La causa determinante de la fe es el amor. Desde el punto de vista objetivo, el amor de Dios, reconocido en la muerte y en la resurrección de Jesús, es la motivación decisiva para nuestra fe. Desde la perspectiva subjetiva, el amor de Dios hace crecer en nosotros, por obra del Espíritu Santo, el amor filial que nos hace confiar en Él y comprender que en esa confianza alcanzamos la seguridad y la garantía de nuestra vida.

La decisión de creer, movida por el amor, es perfectamente razonable. En palabras de san Agustín: “El amor es el que pide, y busca, y llama, y descubre, y el que, finalmente, permanece en los secretos revelados”. La fe es el acto más radical del ejercicio de nuestra libertad, pero eso no quiere decir que sea irracional e irresponsable. Contamos con muchos indicios, con muchos signos “convergentes”, como decía el cardenal Newman, que justifican la decisión de creer.

La razón juega, en todo el proceso de la fe, un papel muy importante. Nos convence de la existencia y de la providencia de Dios, nos hace pensar en una realidad humana más allá de lo material, nos permite confrontarnos con la historia de Jesús – con la noticia de sus palabras, de sus milagros, del testimonio de su muerte y resurrección -, y con el mismo Jesús, entendido como el “gran signo” de la providencia salvadora de Dios en nuestro favor. Y, más aún, con el testimonio de los mártires y de los santos, con las señales de la potencia humanizadora de la fe.

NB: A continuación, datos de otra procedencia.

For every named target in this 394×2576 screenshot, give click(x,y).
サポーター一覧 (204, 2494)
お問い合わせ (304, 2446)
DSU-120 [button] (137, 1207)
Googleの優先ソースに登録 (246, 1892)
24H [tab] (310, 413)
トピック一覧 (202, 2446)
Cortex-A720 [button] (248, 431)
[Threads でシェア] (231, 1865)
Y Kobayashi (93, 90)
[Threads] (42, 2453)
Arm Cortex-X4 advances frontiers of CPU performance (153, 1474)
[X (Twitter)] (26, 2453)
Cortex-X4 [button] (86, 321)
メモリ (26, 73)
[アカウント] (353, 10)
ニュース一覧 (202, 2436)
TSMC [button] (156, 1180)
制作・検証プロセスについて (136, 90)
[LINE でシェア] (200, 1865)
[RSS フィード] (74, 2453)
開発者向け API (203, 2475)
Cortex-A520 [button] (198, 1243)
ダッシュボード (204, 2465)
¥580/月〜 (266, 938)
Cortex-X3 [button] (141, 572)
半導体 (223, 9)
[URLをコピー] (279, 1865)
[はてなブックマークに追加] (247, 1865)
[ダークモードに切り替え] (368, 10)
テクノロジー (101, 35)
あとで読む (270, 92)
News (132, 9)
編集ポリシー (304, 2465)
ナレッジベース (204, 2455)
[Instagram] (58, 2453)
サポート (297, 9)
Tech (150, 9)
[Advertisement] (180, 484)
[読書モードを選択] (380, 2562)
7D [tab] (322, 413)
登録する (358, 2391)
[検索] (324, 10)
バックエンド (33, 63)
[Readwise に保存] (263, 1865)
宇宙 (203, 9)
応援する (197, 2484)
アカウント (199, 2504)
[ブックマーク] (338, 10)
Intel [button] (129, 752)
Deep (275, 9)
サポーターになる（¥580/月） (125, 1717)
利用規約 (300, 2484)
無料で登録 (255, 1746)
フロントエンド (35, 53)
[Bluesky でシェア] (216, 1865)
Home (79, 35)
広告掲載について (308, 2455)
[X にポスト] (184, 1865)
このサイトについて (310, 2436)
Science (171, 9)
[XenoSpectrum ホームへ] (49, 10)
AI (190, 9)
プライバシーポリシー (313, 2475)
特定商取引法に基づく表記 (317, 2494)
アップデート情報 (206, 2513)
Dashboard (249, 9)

Todos estos indicios convergentes nos invitan a creer, “hacen que la decisión de creer sea más razonable que la contraria” (F. Sebastián). Cuando la llamada a la fe se hace tan clara y persistente que se percibe como obligatoria, los signos de credibilidad se convierten en signos de “credendidad”, al igual que sucede en las decisiones importantes de la vida. Son también los afectos, y no solo los hechos o los argumentos, los que nos inclinan a creer: “Creemos porque amamos, y amamos porque vemos en Cristo la consumación de nuestros deseos más profundos”, afirma también el cardenal Sebastián Aguilar.

Guillermo Juan Morado.

P.S.: He desarrollado con mayor detenimiento estas ideas en Guillermo Juan Morado, “La fe que nos salva. Aproximación pastoral a la teología fundamental de Fernando Sebastián Aguilar", Salmanticensis 69 (2022) 103-130.